The other setups fail. I assume for reasons similar to lattice/quda#1623.
However, below are the outputs:

❌ 4 GPUs: `QUDA_ENABLE_TUNING=1 QUDA_ENABLE_GDR=0` with default QUDA_ENABLE_P2P

fails with:

FATAL ERROR
  Within invert_eo_degenerate_quda (reported by node 0):
    QUDA-MG solver failed to converge in 1000 iterations even after forced setup refresh. Terminating!

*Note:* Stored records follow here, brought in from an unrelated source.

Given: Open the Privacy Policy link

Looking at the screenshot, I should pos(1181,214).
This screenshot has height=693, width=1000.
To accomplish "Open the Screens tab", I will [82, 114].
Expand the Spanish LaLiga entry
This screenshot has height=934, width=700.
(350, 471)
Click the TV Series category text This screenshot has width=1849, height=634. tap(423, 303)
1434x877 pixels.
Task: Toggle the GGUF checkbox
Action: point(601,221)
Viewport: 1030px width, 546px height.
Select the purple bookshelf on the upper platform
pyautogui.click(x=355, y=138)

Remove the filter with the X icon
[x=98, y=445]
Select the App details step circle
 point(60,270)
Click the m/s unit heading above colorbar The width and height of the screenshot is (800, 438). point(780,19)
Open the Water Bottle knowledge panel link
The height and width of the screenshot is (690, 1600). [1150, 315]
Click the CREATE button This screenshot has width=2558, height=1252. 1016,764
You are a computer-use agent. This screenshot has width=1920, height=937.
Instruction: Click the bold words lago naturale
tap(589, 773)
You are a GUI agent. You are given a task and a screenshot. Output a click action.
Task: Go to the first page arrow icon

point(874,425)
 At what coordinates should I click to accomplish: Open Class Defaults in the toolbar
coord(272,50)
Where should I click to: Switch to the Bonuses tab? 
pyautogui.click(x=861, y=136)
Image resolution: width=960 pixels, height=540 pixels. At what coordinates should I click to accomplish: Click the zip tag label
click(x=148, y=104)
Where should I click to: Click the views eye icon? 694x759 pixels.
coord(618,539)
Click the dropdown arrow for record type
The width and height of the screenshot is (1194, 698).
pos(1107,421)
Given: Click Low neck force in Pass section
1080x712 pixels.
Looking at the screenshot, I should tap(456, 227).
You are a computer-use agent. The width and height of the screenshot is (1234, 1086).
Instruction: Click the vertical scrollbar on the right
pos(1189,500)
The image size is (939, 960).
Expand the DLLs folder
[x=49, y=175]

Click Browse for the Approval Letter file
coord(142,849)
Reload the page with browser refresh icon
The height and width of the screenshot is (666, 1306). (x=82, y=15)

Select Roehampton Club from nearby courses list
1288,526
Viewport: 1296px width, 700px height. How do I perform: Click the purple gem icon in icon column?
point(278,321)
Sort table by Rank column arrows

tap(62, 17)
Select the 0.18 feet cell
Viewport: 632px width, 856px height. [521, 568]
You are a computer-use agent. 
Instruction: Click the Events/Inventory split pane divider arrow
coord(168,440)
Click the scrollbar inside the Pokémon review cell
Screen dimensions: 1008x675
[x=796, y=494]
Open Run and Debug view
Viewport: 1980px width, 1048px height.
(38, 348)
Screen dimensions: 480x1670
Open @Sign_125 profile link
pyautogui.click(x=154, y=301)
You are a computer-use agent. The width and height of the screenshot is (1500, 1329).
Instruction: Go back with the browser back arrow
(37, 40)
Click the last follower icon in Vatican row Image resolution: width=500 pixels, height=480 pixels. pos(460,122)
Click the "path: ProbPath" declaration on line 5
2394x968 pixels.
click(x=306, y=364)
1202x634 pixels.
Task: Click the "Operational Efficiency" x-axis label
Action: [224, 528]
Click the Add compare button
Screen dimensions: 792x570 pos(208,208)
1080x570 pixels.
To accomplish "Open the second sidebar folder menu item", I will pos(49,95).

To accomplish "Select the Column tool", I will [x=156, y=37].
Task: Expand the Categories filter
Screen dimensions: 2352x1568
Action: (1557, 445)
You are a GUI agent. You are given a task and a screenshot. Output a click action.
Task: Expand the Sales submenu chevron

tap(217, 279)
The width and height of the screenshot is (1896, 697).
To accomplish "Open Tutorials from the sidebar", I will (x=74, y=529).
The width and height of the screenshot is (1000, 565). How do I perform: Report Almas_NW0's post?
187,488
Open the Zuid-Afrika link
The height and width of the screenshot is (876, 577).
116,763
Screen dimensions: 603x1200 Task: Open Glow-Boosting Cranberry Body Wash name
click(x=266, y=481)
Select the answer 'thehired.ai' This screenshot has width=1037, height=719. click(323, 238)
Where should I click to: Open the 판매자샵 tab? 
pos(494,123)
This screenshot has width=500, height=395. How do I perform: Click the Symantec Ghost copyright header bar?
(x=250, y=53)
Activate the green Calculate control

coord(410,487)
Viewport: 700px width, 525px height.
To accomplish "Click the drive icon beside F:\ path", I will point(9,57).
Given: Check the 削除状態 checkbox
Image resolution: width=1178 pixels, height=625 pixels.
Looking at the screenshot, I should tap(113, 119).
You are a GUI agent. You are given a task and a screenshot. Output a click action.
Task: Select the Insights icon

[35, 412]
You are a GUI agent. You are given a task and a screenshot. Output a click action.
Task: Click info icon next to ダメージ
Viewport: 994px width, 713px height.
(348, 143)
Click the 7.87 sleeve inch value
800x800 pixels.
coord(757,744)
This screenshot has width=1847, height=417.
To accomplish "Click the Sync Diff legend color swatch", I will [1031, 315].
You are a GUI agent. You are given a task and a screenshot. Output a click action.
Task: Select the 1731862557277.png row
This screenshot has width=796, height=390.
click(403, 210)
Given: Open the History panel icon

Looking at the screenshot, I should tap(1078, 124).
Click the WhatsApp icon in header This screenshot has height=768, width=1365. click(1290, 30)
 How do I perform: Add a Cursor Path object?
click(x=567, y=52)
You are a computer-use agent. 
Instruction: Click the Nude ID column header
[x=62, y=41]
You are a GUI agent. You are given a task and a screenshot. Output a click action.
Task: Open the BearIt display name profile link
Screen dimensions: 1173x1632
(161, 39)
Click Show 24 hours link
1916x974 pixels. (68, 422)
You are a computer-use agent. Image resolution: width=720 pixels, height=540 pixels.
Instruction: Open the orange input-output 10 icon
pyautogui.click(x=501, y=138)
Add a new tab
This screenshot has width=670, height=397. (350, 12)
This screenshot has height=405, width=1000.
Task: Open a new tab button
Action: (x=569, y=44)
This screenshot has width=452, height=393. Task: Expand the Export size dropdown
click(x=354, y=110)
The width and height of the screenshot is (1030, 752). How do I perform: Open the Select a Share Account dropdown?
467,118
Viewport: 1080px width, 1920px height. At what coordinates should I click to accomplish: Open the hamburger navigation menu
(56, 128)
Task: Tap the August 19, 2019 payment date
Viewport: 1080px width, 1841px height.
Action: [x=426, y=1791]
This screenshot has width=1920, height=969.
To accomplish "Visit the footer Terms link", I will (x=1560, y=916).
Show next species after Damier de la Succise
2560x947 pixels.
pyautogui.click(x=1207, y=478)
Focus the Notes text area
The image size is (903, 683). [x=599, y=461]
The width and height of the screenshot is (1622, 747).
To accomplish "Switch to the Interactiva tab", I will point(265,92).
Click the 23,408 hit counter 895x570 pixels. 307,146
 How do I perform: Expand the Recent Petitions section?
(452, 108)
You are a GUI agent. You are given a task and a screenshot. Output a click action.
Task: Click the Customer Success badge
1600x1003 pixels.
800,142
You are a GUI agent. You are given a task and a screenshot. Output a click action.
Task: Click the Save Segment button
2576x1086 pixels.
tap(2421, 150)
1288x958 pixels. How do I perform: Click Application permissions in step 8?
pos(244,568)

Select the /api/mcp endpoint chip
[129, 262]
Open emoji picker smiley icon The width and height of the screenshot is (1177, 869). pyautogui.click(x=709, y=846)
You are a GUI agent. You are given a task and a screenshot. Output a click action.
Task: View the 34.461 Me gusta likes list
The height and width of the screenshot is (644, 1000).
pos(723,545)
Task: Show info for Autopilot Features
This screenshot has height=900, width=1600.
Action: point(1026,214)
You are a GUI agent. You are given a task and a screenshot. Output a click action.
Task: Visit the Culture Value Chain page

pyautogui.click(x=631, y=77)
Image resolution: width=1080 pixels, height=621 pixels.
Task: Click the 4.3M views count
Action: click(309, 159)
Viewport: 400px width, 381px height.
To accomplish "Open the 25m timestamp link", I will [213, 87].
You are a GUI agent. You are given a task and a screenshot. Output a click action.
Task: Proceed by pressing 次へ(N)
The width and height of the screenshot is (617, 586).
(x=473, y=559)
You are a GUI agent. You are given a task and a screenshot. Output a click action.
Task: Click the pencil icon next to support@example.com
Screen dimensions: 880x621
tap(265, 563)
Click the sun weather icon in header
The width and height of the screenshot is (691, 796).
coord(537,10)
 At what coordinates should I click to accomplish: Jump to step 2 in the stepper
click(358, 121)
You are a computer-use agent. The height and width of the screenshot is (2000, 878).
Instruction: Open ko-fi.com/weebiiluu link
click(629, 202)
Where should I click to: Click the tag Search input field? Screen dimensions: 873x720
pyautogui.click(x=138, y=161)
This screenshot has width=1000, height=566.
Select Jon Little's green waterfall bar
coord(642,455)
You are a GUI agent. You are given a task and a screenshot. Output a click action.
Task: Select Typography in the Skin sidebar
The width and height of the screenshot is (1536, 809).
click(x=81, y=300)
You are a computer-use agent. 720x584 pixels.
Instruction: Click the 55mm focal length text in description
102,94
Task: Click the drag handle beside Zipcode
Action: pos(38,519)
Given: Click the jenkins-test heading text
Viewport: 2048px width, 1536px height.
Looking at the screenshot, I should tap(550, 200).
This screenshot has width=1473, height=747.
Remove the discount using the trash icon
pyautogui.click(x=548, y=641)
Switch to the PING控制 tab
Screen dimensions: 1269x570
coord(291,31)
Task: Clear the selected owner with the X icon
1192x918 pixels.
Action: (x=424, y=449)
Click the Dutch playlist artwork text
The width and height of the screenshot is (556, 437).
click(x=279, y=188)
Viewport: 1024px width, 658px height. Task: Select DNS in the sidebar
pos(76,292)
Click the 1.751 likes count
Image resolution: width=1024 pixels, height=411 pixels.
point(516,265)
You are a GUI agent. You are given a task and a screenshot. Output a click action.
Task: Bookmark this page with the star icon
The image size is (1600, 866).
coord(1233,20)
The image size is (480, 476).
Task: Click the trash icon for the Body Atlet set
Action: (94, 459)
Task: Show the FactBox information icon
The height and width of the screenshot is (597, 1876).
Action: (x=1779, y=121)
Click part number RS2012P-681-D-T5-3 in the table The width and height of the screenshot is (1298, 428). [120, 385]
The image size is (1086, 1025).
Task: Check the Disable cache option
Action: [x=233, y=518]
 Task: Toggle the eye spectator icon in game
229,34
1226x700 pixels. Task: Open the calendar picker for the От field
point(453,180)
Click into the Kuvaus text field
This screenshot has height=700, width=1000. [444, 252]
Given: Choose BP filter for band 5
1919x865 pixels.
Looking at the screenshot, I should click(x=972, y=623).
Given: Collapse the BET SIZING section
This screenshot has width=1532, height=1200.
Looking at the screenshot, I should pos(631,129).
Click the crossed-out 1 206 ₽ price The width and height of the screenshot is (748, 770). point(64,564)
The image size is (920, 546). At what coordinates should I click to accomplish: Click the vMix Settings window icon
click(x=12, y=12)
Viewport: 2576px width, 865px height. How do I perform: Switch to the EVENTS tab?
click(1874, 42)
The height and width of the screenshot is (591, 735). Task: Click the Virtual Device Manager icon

❌ 4 GPUs: `QUDA_ENABLE_TUNING=1 QUDA_ENABLE_GDR=1 QUDA_ENABLE_P2P=0`

fails with:

Bus error (core dumped)

❌ 4 GPUs: `QUDA_ENABLE_TUNING=1 QUDA_ENABLE_GDR=1` with default QUDA_ENABLE_P2P

fails with:

Multishift solver appears to have diverged on shift 0 with residual      -nan

State (uenv build mimicing CI pipeline)

I successfully built tmlqcd/quda-develop:2407908471 through the CSCS pipeline. This uenv image is a copy of this one (https://github.com/eth-cscs/alps-uenv/tree/main/recipes/prgenv-gnu/25.7/amdgpu). I've just added root-dependencies:

  - numdiff
  - quda@develop +qdp +multigrid +twisted_clover +twisted_mass amdgpu_target=gfx942
  - lemonio
  - c-lime

The build took an eternity, because it has so many dependencies, for the (cached) output see (https://cicd-ext-mw.cscs.ch/ci/job/result/3690753405420143/64239695/13642343302).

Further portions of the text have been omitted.